To do: From the line containing "This screenshot has width=430, height=860." through the last line below, copy every line exactly, leaving out the pictures.

Exercise material:
::::

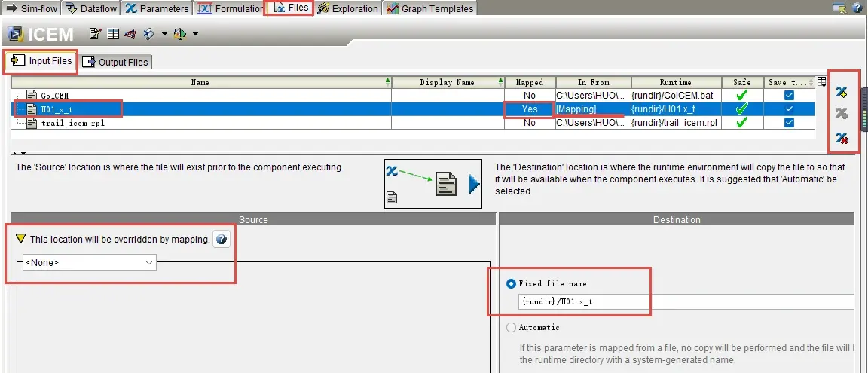Image resolution: width=868 pixels, height=373 pixels.
Task: Click the window layout icon at top right
Action: point(839,8)
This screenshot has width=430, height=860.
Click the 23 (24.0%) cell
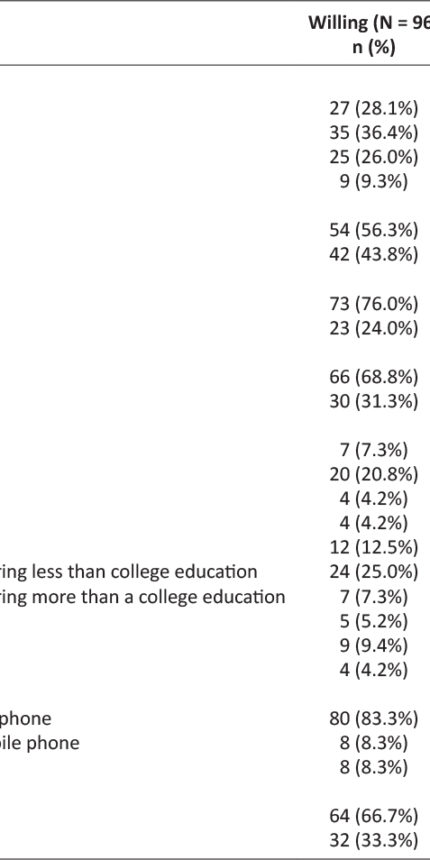pos(374,328)
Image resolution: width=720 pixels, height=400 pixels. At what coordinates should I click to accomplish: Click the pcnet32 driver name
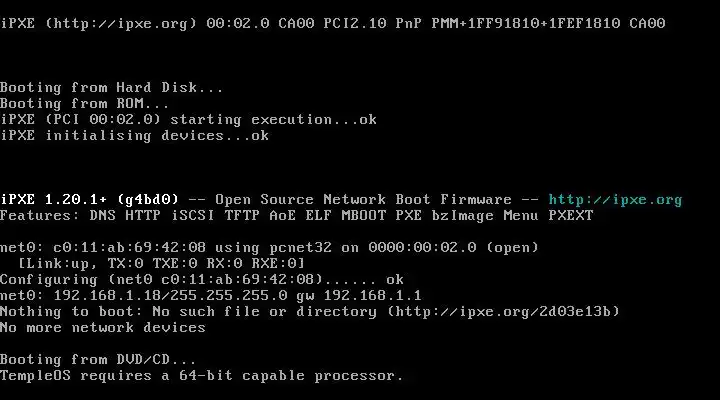click(300, 248)
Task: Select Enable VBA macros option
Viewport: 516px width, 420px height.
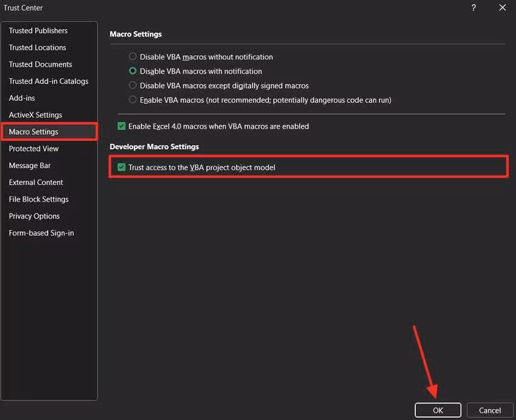Action: (133, 100)
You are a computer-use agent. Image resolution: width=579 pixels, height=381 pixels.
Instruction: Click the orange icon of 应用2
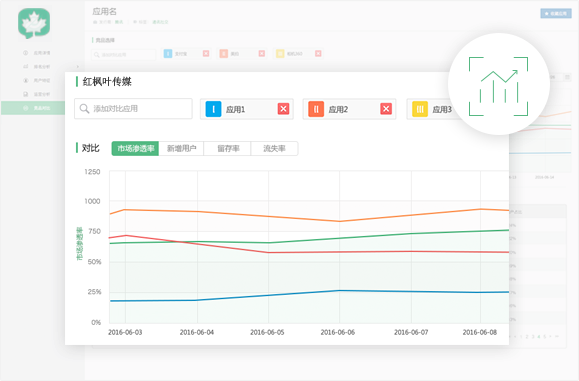316,109
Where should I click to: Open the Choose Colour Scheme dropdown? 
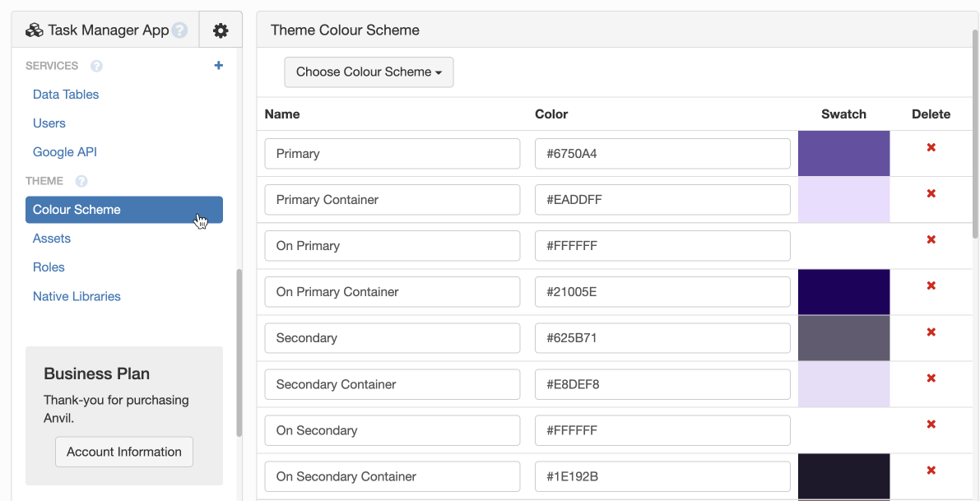tap(369, 72)
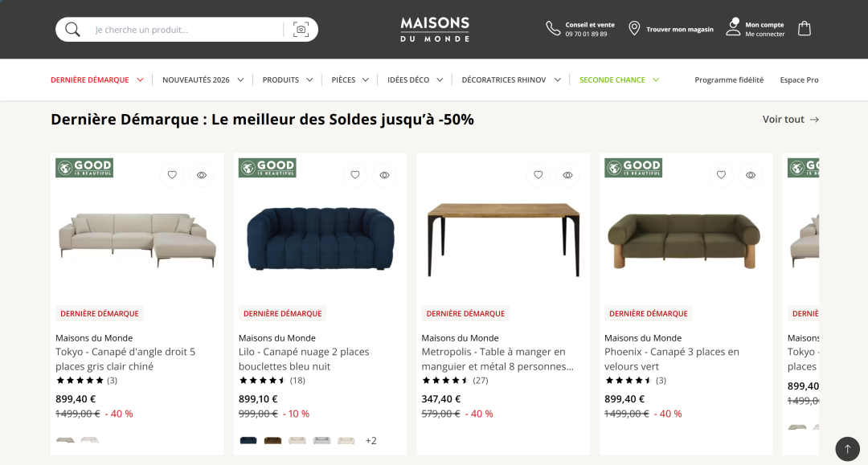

::::

Exercise output:
This screenshot has width=430, height=860.
Click the 23 (24.0%) cell
pos(374,328)
Image resolution: width=720 pixels, height=400 pixels. At what coordinates should I click to accomplish: Click the pcnet32 driver name
click(300, 248)
Task: Select Enable VBA macros option
Viewport: 516px width, 420px height.
Action: (133, 100)
You are a computer-use agent. Image resolution: width=579 pixels, height=381 pixels.
Instruction: Click the orange icon of 应用2
316,109
Where should I click to: Open the Choose Colour Scheme dropdown? 
tap(369, 72)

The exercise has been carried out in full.